I can't see the attachment yet, but finding the area between two curves is easy. The easiest way to do it is to subtract the area under the lower curve from the area under the upper curve.

If you did it in one integral, you could set up the limits of integration from one curve to the other.

suspenc3

eaboujaoudeh

for isentropic expansion and compression in ICEs we use the same principle u used to find the first 2 works.
we use : W= (PoVo-PoVo/4)/(1-k) k=Cp/Cv. for isentropic adiabatic compression or expansion.

How did u know the gas was monoatomic?

Andrew Mason

Where do you get this?
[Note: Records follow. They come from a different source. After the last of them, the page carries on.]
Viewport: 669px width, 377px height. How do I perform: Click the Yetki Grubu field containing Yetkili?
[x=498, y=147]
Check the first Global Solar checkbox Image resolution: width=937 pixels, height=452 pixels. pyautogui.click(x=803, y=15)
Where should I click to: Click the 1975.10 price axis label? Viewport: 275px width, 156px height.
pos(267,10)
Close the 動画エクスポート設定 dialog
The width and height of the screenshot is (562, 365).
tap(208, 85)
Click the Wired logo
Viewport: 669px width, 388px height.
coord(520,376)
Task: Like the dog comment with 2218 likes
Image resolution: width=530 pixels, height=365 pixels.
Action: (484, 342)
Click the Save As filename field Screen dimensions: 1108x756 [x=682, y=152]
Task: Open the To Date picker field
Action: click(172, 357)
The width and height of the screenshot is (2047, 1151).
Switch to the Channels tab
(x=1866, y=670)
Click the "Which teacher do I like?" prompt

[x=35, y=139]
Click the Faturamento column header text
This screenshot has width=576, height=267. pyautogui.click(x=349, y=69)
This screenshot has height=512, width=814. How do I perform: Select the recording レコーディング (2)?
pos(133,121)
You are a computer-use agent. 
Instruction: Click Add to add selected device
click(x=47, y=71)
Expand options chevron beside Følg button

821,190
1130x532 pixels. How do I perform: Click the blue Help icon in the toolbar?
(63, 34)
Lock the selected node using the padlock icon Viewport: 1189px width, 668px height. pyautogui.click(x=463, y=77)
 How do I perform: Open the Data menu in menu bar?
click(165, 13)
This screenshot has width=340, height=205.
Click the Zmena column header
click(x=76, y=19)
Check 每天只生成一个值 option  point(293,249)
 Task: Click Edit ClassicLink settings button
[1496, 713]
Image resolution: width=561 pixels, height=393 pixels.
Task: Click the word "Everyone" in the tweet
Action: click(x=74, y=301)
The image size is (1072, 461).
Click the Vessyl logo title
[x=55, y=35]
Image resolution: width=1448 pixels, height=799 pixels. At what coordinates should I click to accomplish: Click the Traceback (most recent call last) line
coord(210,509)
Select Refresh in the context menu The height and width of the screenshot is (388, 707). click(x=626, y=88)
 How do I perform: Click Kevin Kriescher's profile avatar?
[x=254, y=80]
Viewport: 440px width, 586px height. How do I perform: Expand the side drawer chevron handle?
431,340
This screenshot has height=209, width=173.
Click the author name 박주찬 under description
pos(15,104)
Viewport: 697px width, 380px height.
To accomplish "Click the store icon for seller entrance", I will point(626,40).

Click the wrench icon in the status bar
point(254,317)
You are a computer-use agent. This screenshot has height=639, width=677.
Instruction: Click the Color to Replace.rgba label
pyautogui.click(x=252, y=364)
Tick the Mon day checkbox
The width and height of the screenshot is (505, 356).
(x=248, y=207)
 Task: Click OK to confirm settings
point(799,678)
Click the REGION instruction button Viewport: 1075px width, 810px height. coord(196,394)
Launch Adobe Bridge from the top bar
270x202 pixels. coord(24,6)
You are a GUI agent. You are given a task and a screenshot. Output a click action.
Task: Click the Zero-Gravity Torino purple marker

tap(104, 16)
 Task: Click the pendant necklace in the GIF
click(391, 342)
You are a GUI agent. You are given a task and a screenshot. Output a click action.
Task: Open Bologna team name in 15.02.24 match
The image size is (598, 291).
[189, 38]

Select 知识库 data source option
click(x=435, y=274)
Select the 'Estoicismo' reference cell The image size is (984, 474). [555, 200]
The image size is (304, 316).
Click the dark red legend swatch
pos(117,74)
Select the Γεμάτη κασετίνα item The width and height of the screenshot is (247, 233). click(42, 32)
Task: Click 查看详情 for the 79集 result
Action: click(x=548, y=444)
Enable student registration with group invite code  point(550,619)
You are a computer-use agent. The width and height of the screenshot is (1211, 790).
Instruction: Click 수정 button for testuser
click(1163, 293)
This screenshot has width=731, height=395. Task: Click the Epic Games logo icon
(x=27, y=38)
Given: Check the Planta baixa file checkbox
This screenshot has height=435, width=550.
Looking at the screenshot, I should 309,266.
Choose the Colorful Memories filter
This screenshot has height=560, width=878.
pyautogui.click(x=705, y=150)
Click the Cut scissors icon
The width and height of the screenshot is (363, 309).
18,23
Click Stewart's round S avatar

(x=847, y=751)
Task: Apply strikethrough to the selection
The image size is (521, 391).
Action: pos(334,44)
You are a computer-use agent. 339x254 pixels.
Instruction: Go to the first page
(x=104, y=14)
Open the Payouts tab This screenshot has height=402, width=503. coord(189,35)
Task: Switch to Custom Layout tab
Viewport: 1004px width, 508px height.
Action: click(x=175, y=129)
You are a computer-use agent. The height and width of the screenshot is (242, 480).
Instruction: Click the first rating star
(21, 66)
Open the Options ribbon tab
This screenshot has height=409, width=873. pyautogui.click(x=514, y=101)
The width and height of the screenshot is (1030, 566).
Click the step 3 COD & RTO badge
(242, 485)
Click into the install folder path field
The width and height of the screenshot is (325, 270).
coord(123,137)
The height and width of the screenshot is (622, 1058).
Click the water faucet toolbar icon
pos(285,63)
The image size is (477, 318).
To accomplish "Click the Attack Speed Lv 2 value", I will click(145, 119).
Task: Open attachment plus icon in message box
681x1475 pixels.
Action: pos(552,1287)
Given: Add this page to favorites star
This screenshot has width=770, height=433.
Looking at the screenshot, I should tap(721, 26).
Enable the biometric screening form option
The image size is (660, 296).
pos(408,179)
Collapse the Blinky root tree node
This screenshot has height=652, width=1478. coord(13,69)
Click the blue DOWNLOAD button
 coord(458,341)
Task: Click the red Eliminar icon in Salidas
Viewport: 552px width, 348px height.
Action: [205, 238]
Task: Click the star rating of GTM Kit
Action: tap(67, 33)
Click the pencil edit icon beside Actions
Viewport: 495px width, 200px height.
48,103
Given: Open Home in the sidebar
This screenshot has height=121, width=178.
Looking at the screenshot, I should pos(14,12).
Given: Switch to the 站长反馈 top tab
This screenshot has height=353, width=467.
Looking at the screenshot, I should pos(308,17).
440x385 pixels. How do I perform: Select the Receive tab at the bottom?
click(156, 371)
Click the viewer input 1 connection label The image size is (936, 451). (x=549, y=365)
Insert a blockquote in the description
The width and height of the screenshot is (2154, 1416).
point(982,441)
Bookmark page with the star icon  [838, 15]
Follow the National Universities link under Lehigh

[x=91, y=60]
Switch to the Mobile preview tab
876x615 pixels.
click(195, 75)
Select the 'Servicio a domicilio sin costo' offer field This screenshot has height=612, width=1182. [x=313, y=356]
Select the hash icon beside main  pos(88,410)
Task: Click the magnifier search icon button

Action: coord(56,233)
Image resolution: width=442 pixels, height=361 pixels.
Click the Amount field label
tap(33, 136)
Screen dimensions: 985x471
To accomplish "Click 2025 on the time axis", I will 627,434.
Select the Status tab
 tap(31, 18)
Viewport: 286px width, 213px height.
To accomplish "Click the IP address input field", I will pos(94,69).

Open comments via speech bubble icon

It works for BC but not DA

Generally, for reversible adiabatic paths:

(1) [tex]W = K\frac{V_f^{1-\gamma} - V_i^{1-\gamma}}{1-\gamma}[/tex]

where [itex]K = PV^\gamma[/itex]

This is just the integral [itex]\int dW[/itex] where [itex]dW = dU = PdV = KV^{-\gamma}dV [/itex] (dQ=0)

Since for DA [itex]P_f = 32P_i[/itex] and [itex]V_f = V_i/8[/itex] the numerator in (1) is simply:

[tex]P_fV_f - P_iV_i = 32P_iV_i/8 - P_iV_i = 3P_iV_i[/tex]

for BC, [itex]P_f = P_i/32[/itex] and [itex]V_f = 8V_i[/itex] the numerator in (1) is simply:

[tex]P_fV_f - P_iV_i = 8P_iV_i/32 - P_iV_i = -3P_iV_i/4[/tex]

Apply the adiabatic condition [itex]PV^\gamma = constant[/itex] to one of the adiabatic paths and solve for [itex]\gamma[/itex].

AM

suspenc3

Thanks Andrew